### Extract provided

########

Restoring Peace With Creation: A Sermon for Sun Day

All Saints Episcopal Church, Mobile, Alabama

Proper 20 Year C 2025 (Sun Day and Season of Creation)

Luke 16:1-13

 

In the name of God the Creator, the Christ Jesus, and the Holy Spirit. Amen

Today’s Gospel from Luke is called the “parable of the dishonest manager.” If you can understand it and interpret its meaning, then congratulations. If not, then join the myriad people including scripture gurus and theologians who throughout the centuries have had a hard time understanding exactly what Jesus was getting at in his parable of the crooked manager! The parable’s meaning has stumped even the best and most creative interpreters of Scripture. Hold that thought. We will return to it a little later.

But first, welcome to our annual Season of Creation celebration at All Saints, which today is even more special because it is September 21st, which has been designated as Sun Day. Today is a worldwide day of action and celebration of the power of clean energy, a celebration of our life-giving star the Sun, which offers us the power to clean up the environment. It provides for us a way to reverse the devastating effect of the burning of fossil fuel and the climate change it is causing.

Today is a day for honoring and protecting this God-given created world out of which we are born, in which we find our home, and of which we are a part, just like every other created thing. Barbara Brown Taylor calls this creation a “luminous web” within which we live and breathe and have our being. All things are connected, all part of one whole. In her book An Altar in the World she beautifully makes the point that the entire world is sacred, that we can find God in all of creation, probably more so in the great outdoors than within the walls of any church.

We must protect this sacred space. We are called to help heal it. The sun itself is available for such healing. It is the stimulus for a clean energy revolution: we have the technology to harness its energy; all we need is to build the political will to make clean energy accessible to everyone.

########

### Records supplied
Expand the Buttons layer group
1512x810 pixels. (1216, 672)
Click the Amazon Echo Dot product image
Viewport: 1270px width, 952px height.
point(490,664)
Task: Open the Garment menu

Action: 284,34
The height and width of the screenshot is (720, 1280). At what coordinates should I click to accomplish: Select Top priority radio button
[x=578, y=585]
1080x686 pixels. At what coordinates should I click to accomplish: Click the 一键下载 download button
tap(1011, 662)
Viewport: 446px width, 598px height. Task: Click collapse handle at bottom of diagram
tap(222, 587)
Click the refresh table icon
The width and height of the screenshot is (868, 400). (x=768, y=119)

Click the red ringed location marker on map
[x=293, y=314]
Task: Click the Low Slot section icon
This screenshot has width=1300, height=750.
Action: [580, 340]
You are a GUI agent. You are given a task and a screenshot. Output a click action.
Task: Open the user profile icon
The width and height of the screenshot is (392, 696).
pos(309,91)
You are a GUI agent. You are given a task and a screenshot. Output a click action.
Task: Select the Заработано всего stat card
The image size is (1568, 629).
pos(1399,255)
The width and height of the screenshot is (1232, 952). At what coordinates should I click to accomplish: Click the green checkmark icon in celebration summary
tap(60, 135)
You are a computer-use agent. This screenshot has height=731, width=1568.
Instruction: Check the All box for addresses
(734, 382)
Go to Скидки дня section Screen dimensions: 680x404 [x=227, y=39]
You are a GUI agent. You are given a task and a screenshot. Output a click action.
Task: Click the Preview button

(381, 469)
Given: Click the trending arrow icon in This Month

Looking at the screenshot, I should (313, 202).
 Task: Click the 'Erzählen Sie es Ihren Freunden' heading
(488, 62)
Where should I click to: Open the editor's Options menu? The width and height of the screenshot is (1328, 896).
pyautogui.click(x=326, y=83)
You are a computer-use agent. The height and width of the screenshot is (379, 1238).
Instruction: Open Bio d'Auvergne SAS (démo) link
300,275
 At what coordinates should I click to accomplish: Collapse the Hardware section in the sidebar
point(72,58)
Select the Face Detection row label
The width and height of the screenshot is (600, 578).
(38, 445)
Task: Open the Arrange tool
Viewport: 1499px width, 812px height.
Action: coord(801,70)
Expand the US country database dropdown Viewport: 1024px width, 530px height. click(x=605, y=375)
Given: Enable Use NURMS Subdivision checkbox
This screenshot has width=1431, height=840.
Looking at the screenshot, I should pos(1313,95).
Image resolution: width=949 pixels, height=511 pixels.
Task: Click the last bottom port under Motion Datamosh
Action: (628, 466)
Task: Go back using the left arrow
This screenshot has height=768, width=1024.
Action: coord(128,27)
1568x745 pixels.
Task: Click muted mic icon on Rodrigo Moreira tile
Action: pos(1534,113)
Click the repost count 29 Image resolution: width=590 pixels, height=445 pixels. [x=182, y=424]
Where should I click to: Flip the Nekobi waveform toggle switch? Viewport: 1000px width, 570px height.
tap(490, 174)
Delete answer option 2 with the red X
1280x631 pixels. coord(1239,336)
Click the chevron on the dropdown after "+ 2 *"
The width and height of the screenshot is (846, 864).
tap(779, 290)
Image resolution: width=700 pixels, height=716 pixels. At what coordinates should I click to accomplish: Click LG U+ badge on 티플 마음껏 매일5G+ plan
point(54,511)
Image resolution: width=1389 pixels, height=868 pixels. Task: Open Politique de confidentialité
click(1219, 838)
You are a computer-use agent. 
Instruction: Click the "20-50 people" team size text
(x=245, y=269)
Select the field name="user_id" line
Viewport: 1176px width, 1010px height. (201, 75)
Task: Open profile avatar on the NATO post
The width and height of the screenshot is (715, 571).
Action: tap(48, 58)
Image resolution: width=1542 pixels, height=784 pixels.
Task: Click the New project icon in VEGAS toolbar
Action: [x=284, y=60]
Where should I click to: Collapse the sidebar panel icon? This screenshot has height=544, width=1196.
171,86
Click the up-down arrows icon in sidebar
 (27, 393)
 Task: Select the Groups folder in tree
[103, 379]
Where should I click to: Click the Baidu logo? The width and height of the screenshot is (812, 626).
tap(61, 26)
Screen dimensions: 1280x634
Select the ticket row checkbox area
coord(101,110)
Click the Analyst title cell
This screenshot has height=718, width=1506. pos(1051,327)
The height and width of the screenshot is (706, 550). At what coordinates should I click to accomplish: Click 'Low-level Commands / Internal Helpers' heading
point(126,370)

########

### What is expected
Pick up the Sun Day sermon on the parable of the dishonest manager after its last sentence and carry it on in the same voice.

### Final result
Why was September 21st chosen as the first Sun Day? First, because it is the solar equinox—one of two days of the year when the axis of the Earth is no longer tilted toward or away from the Sun, so that the northern and southern hemispheres get an equal amount of sunlight. Incidentally, although most of the world won’t be able to see it, there is also a partial solar eclipse today, as the moon passes between the Earth and the Sun.

And second, because today is right before the UN General Assembly’s annual meeting, giving us an opportunity to send a message to the US and other world leaders about the urgent need to accelerate and scale up the transition to clean energy.

There are several clean alternatives to the burning of fossil fuel for our energy needs: solar, wind, hydropower, geothermal, nuclear, and bioenergy sources such as hydrogen and ocean energy. These are referred to as “clean” or “low-carbon” because they don’t directly emit green-house gases like carbon dioxide. These sources therefore help to improve air quality and mitigate climate change.

Today we focus on the solar energy provided by our star, the Sun. Why solar energy? Here are a few quotes.

From environmentalist Bill McKibben: “We now live on a planet where the cheapest way to produce energy is to point a sheet of glass at the sun. This isn’t ‘alternative energy’ anymore—it’s the common-sense obvious path.”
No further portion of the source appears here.